Years Ago | June 15th

21 WFMJ archives / June 14, 1962 | Youngstown Mayor Harry N. Savasten, left, and Police Chief William R. Golden, second from left, presented badges to two new lieutenants and two new sergeants 61 years ago. The officers were, from left, lieutenants James McBride and Harvey Kranz and sergeants Donald Crater and Peter Kubic.
June 15
1998: Warren officials and parishioners of Christ Our King Church express shock and sadness over the stabbing of Father Thomas Spisak during an attempted robbery at the rectory on Warren's South Side. The pastor is in stable condition at St. Elizabeth Hospital.
Burglars gained entry to L.P. Bruno Jewelers in the Hermitage Hills Plaza by breaking into a travel agent next door and then breaking through the wall. They were unable to crack the safe containing most of the stock but damaged it so that no one has been able to open the safe yet.
1983: The Mahoning County Children Services Board is told it will receive only $443,000 in federal Title 20 funds in 1984, about $400,000 less than was received in 1983.
Richard Woofter, 24, of Niles, dies in Trumbull Memorial Hospital after being pulled from upper Girard Lake in Vienna Township. Woofter was fishing and disappeared while trying to wade across a cove at the north end of the lake.
Youngstown's seven swimming pools are open for eight weeks of operation. Admission is 25 cents for children and 75 cents for adults.

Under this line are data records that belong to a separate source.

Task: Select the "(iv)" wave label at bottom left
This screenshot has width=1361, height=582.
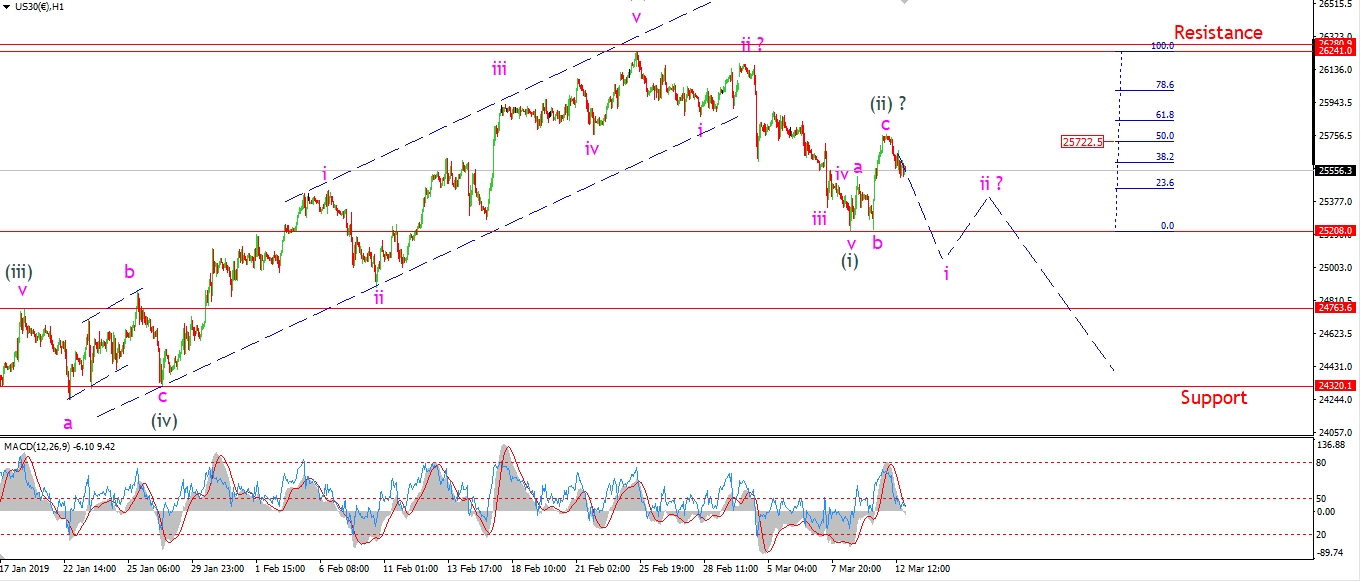Action: click(164, 421)
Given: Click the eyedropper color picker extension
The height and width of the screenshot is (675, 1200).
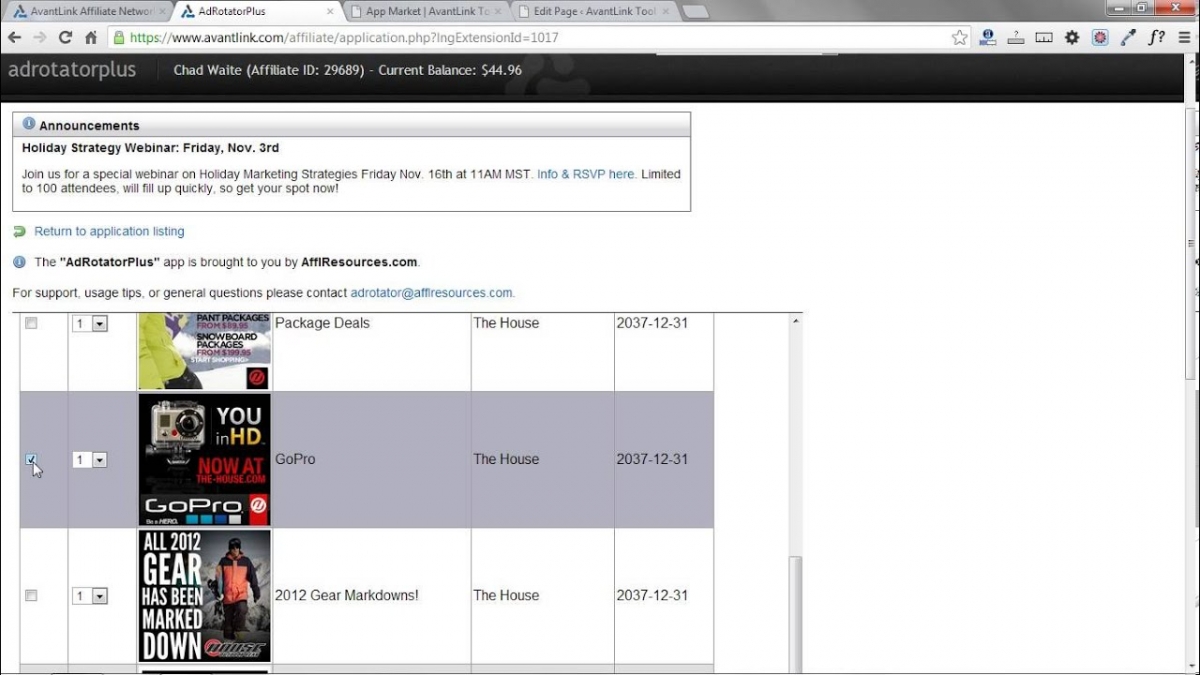Looking at the screenshot, I should 1129,38.
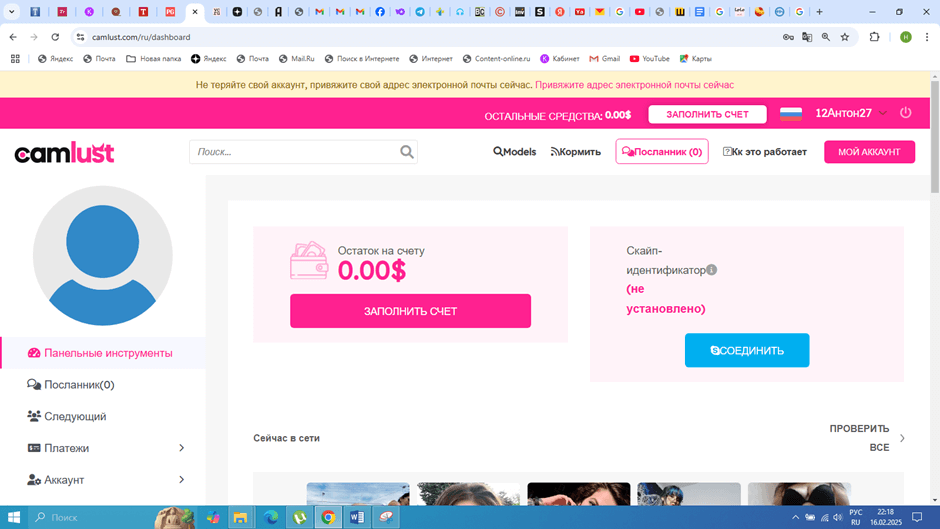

1973: Incoming business at Commercial Shearing continues at high levels with a backlog of $40 million in orders.
The Trumbull County Charter Commission proposes governmental modifications that would allow the county to rule itself through a council that would enact laws and an executive who would enforce them.
Rose Mary Woods, President Nixon's personal secretary, has been given a promotion and a pay raise, but the White House won't release her salary. Miss Woods was a graduate of Sebring McKinley High School.
1948: Col. Walter E. Lorence, executive vice president of the Ohio Valley Improvement Association, stresses the need for a Lake Erie-Ohio River canal if the United States becomes embroiled in another war.
Charles F. Wilkens, president of Wilkens-Leonard Hardware Co. in downtown Youngstown, dies of a stroke at 81. He had been in the hardware business for 48 years.
The United Auto Workers union wins a 13-cent-per-hour raise for workers at the Hudson Motors Co., who had been making $1.50 an hour.